Sahra ve Zelal'i otelin biraz gerisindeki parka bırakmıştık adamlarla, Tahir ile arabadan inmeden siyah peruğu takmıştım saçlarıma.. bence fazla belli olmuyordum. Tahir elimi tutup arabadan inmeden önce son kez baktı bana, gülümsedim ve sıktım elini.
"Dikkatli olmanı istiyorum efulim, bu zamana kadar birlikte sabrettik.. planlı ve dikkatli ilerleyeceğiz." kafamla onayladım onu ve sıkıca sarıldım ona, tamı tamına 778 gündür sabretmiştim ve sonunda amacıma ulaşıyordum.

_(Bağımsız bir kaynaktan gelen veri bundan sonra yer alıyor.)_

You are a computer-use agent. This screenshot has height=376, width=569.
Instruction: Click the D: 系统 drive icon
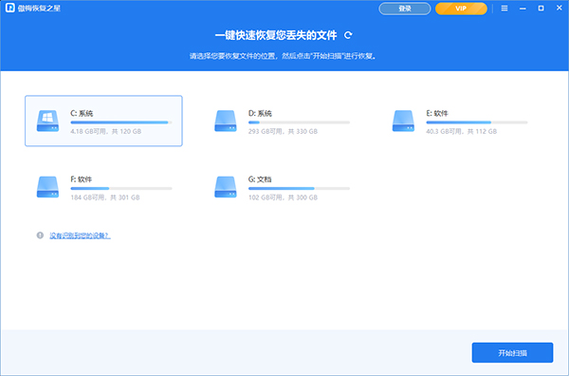point(226,121)
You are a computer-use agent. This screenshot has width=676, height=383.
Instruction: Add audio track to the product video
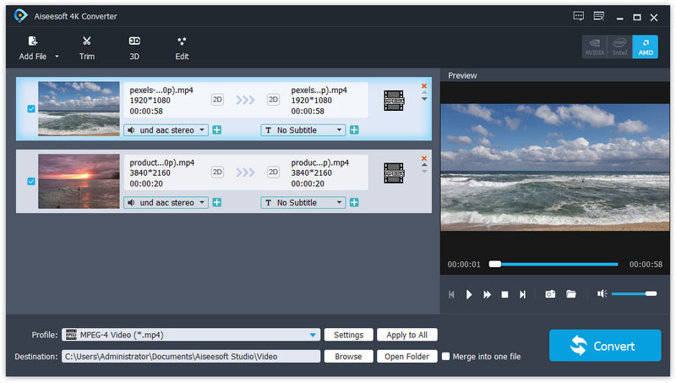coord(217,203)
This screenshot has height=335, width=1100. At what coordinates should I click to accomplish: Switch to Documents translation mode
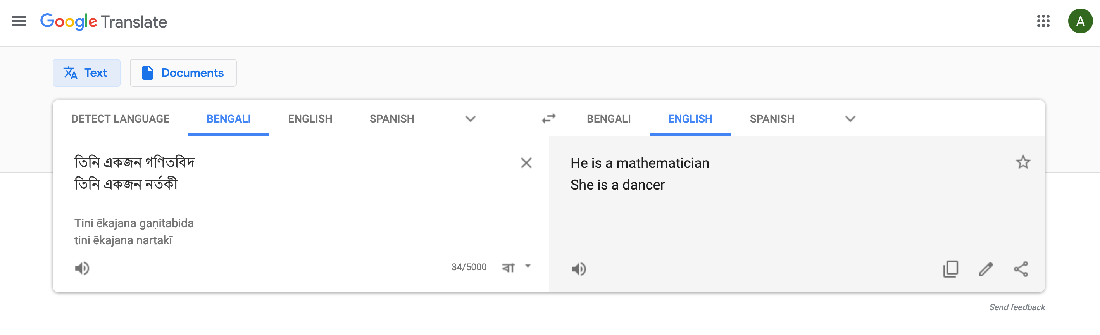pos(183,73)
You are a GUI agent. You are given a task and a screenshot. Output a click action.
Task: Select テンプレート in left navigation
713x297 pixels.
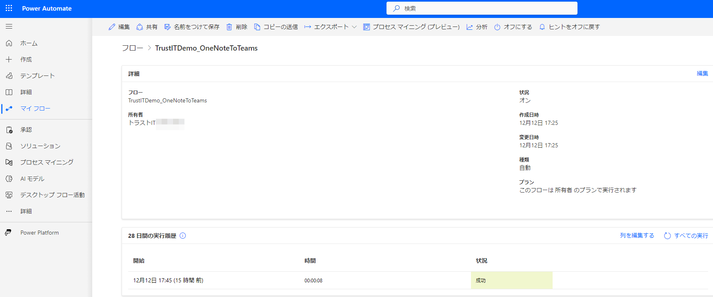[37, 76]
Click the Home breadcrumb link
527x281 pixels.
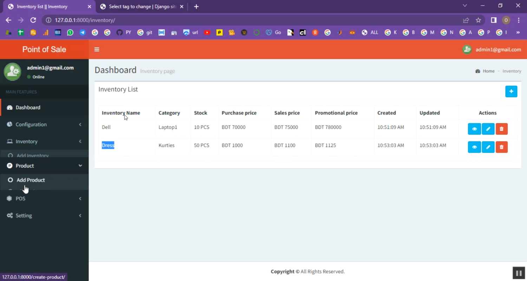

Tahir ile birlikte arabadan inerken otelin arka kapısından girdik içeriye, en önde ben ve Tahir arkamızda da adamlar vardı. Tahir.. küçüklüğümden beri birlikte büyüdüğümüz çocukluk arkadaşım.. ben yıllarca onun gemiden dönmesini beklerken o farklı ülkelerde farklı kimliklerle ajanlık yapıyormuş, tabi bana bunu daha önce de anlatmaya çalışmıştı ama bir türlü fırsatını bulamamıştı. Çalıştığı yer yeraltı dünyasının en gizli ve korkulu rüyasıydı, aslında bu işi yapmaya bir ara verecekti ama 778 gün önce olanlar buna engel olmuştu. Onunla birlikte bende bu işe dahil olmuştum ve bugün yıllardır kavuşmayı beklediğim amacıma sonunda kavuşuyordum. Aylarca bu iş için eğitilmiştim ve her şey bu geceye kadardı, bu geceden sonra ne olacak hiçbir fikrim yoktu ama mutlu olacağımı biliyordum. Belki de 778 gün sonra gerçekten derin bir nefes alabilecektim.
En üst kata çıktığımızda etraf boş görünüyordu, ben yerime konumlanırken bacağımın iç tarafındaki silahı alıp bıçağımı kontrol ettim. Tahir benden biraz uzakta konumlanmıştı, diğerleri de yerlerini aldıklarında kulaklığımdan gelecek olan sesi beklemeye başladım. İşareti verecek olan kişi Tahir'di, yaklaşık beş dakikanın sonunda gelen işaretle koridorun başından bize doğru gelen adamları hedef aldık.. hepsi teker teker yere serilirken Tahir ve diğer keskin nişancı dışarıdakileri hallediyordu.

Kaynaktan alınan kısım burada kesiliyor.